Untittle story.

315 4 0
                                    

Tentang rasa yang tak kunjung terucap.......

"Kamu punya mimpi?" Tanya seseorang membuyarkan lamunanku untuk sesaat. Aku menoleh kearahnya, meneliti setiap detail wajah laki-laki disampingku yang cerewet ini, kuhembuskan nafas gelisah perlahan.

"Tahu apa kau tentang mimpi?" Tanyaku balik, berusaha terdengar setenang mungkin. Mimpi? Mereka hanya akan membuatmu menghayal. Dan saat kalian berhasil menghayal, mereka akan menjatuhkanmu. Sepelosok bumi.
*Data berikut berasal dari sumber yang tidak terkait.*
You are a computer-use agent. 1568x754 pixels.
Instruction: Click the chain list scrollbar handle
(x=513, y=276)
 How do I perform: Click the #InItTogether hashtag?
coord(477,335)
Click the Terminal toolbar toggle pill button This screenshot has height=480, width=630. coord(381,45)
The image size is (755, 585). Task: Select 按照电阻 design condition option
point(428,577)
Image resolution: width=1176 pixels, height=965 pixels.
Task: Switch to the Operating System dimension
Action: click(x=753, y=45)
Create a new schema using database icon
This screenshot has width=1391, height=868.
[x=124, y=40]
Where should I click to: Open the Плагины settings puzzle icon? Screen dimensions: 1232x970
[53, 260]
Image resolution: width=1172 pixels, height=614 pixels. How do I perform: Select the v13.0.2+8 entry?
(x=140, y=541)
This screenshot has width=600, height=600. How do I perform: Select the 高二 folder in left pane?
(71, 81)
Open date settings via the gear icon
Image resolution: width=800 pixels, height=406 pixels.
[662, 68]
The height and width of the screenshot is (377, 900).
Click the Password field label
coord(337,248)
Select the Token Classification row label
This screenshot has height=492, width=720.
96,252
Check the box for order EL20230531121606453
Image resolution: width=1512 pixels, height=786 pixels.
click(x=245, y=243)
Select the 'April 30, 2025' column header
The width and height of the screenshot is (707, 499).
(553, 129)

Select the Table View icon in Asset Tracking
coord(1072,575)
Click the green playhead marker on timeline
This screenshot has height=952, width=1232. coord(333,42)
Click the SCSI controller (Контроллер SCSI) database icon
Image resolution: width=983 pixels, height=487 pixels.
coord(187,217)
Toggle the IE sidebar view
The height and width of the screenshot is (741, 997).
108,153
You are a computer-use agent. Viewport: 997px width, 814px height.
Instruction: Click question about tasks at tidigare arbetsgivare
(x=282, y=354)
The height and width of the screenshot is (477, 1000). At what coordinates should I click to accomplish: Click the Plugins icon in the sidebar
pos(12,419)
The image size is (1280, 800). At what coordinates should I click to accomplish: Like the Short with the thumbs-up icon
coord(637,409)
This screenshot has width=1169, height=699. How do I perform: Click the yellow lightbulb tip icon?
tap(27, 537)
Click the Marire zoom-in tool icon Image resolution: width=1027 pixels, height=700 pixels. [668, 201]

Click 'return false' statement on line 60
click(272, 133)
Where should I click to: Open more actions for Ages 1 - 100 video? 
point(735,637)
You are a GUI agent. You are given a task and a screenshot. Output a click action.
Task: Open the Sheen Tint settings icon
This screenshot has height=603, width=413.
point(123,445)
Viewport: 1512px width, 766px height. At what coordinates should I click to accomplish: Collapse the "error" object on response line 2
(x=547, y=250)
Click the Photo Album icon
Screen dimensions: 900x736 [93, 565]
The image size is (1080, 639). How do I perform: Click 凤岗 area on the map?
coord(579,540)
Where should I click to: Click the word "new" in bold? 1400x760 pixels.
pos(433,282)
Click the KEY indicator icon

Sampai tiada orang yang bisa membantumu kembali menemukan kecerahan dunia kembali.

"Aku tahu banyak tentang mimpi. Ayahku bilang, mimpi adalah sesuatu obsesi yang akan membuat otak kita bekerja, memikirkan cara supaya kita mencapai mimpi tersebut, macam obsesi saja, ya? Kakek ku juga bilang, mimpi adalah sesuatu yang indah." Aku menatapnya dengan tatapan cemoohan. Yang benar saja? Kau pasti bercanda.

"Indah?"

"Iya, Indah. Dengan mimpi, kau bisa berkarya. Tanpa ada seorangpun yang bisa menghentikan mimpimu itu."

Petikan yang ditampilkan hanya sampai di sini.